Larry knew that Mo thought most of the squid metaphors to be accurate descriptions of Cephalopod life. Common phrases included “like a squid on fish”, “as poor as a squid” or “as crowded as a squid picnic.” Mo had assured Larry that they were far from insulting; in some cases they were a source of intense pride.

Larry nodded. “So, we’ll go warn Johnson that his shiny new Henry base is doomed?” Whiting smiled again. This was her condescending smile, more of a smirk. “Not Henry. No, Dieskau’s aiming at the primary base at Lyman. We’ve got to warn Lyman.” Larry edged out in the hall, but paused to think for a moment. The only help that Lyman could get would be from Henry base. Lyman needed ships before they needed a warning.

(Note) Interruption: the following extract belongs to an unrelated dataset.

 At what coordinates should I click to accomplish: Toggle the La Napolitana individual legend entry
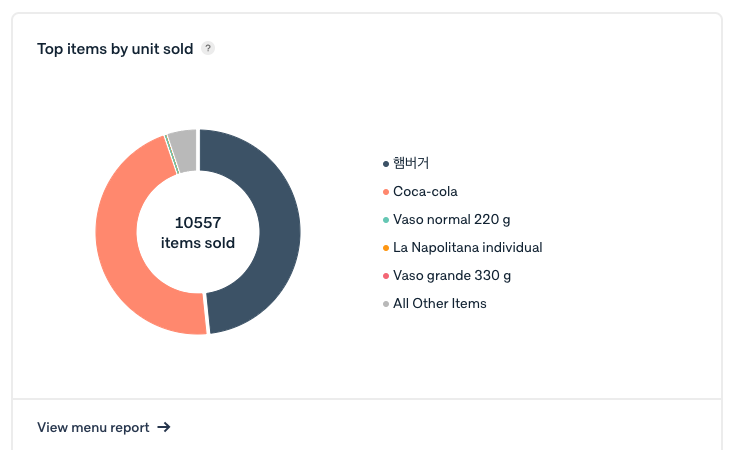(462, 247)
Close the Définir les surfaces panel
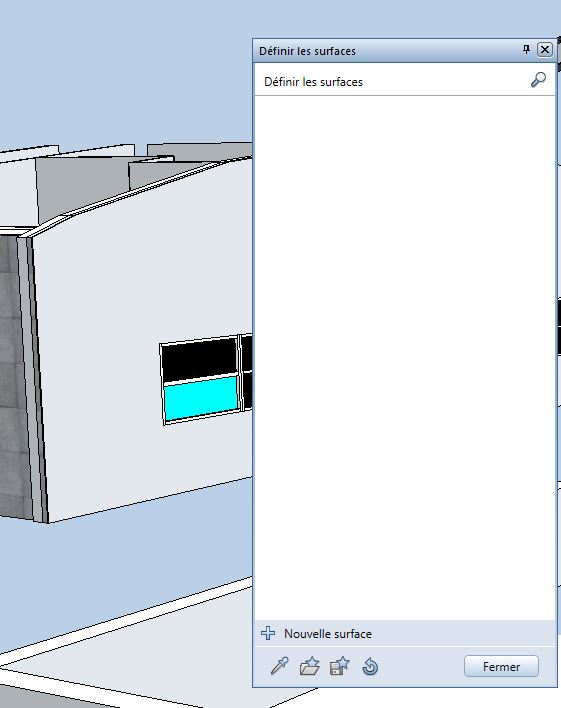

“Umm,” Larry said, turning back into the ward room.

“What?” Whiting asked.

Larry edged back into the galley and leaned across the table.

“What can Lyman do?”

Natalie stared at him. He got the impression that she was not happy to hear Larry’s opinions.

“They’re going to need all the help they can get,” she said, coldly.

He took that as confirmation that there was no other help in the cluster. She knew it as well as he did.
“So why not just go straight to Johnson?” he asked. “Save a trip.” This was his point. He hated to be circumspect about bringing it up, but he was sure she would pull rank and demand he take her all the way to Lyman.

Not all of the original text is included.